To put together this list I dug around a few different places and double-checked some franchises to confirm who owns what. In some cases I wasn’t able to figure out a decisive answer, so I left those out. I also avoided adding every single game these companies have published, as some were one-offs that have never been touched since and that don’t feel like a “franchise.” Finally, just because Activision or other companies previously published an X-Men or ESPN-branded game doesn’t mean the publisher owns that brand or even that specific game. So those aren’t on here, either.

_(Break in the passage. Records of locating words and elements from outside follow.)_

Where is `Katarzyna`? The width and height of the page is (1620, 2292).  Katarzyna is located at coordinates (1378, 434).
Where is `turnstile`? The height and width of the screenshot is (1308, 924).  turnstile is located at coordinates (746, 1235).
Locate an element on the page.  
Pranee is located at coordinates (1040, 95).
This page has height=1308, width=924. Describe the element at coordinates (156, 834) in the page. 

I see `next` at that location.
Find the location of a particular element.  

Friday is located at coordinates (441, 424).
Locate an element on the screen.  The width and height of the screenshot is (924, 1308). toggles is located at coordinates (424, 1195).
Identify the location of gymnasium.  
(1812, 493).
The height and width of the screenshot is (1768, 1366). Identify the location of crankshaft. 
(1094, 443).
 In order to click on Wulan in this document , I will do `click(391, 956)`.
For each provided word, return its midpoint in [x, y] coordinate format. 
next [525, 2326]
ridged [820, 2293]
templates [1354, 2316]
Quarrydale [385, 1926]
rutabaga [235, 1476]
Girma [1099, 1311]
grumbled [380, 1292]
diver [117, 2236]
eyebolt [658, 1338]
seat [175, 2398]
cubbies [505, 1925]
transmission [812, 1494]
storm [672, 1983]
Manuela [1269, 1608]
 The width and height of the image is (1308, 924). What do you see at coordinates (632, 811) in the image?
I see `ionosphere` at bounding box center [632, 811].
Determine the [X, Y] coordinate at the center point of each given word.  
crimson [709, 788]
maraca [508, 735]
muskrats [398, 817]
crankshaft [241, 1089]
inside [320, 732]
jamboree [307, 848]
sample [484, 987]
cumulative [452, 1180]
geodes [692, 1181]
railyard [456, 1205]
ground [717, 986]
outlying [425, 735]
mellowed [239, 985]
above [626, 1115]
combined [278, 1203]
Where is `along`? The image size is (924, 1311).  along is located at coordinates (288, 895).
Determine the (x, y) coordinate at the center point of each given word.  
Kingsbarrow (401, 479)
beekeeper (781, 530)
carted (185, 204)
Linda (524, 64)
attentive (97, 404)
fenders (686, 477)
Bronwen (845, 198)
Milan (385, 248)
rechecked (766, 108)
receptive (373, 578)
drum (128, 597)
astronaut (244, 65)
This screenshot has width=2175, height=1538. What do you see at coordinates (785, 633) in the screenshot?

With all that said, here’s my best shot at assessing every gaming franchise Microsoft now owns (probably).


Activision/Blizzard

  • 3D Ultra Pinball
  • Call of Duty
  • Call to Power
  • Crash Bandicoot
  • Dark Reign
  • Diablo
  • Extreme PaintBrawl
  • Front Page Sports Baseball
  • Gabriel Knight
  • Geometry Wars
  • Guitar Hero
  • Gun
  • Hearthstone
  • Heavy Gear
  • Heretic
  • Heroes of the Storm
  • Hexen
  • Interstate ‘76
  • King’s Quest
  • Laura Bow Mystery Series
  • Lost Vikings, The
  • Matt Hoffman’s Pro BMX
  • Overwatch
  • Phantasmagoria
  • Pitfall
  • Police Quest
  • Prototype
  • Quest for Glory
  • SWAT
  • Singularity
  • Skylanders
  • Soldier of Fortune
  • Space Quest
  • Spyro
  • StarCraft
  • Tenchu (only the games released before Activision sold the rights to From Software in 2004)
  • Tony Hawk’s Pro Skater
  • True Crime
  • Ultimate Soccer Manager
  • Warcraft
  • World of Warcraft
  • Zork

King

  • AlphaBetty Saga
  • Blossom Blast Saga
  • Bubble Saga
  • Bubble Witch Saga
  • Candy Crush Saga
  • Diamond Digger Saga
  • Farm Heroes Saga
  • Hoop de Loop Saga
  • Papa Pear Saga
  • Paradise Bay
  • Pepper Panic Saga
  • Pet Rescue Saga
  • Pyramid Solitaire Saga
  • Rebel Riders
  • Scrubby Dubby Saga
  • Shuffle Cats

Bethesda / Zenimax

  • Commander Keen
  • Deathloop
  • Dishonored
  • Doom
  • Elder Scrolls
  • Fallout
  • Hi-Fi Rush
  • Prey
  • Quake
  • Rage
  • Redfall
  • Starfield
  • The Evil Within
  • Wolfenstein

Xbox / Microsoft

  • Age of Empires
  • Age of Mythology
  • Banjo-Kazooie
  • Bard’s Tale, The
  • Battletoads
  • Blinx: The Time Sweeper
  • Blue Dragon
  • Conker
  • Costume Quest
  • Crackdown
  • Crimson Skies
  • Fable
  • Forza
  • Gears of War
  • Halo
  • Killer Instinct
  • Kinect Sports
  • Microsoft Flight Simulator
  • Midtown Madness
  • Minecraft
  • Perfect Dark
  • Pillars of Eternity
  • Project Gotham Racing
  • Psychonauts
  • R.C. Pro-Am
  • Rise of Nations
  • Sabreman
  • State of Decay
  • Thunder (Hydro Thunder, Arctic Thunder, etc.)
  • Viva Pinata
  • Wasteland
  • Zoo Tycoon

And consider this fun challenge while you take it all in: Try not to think about how sad it is that so few corporations now own so much of our pop culture. Let me tell you, I failed! But at least Call of Duty will be free on Game Pass in the future, right?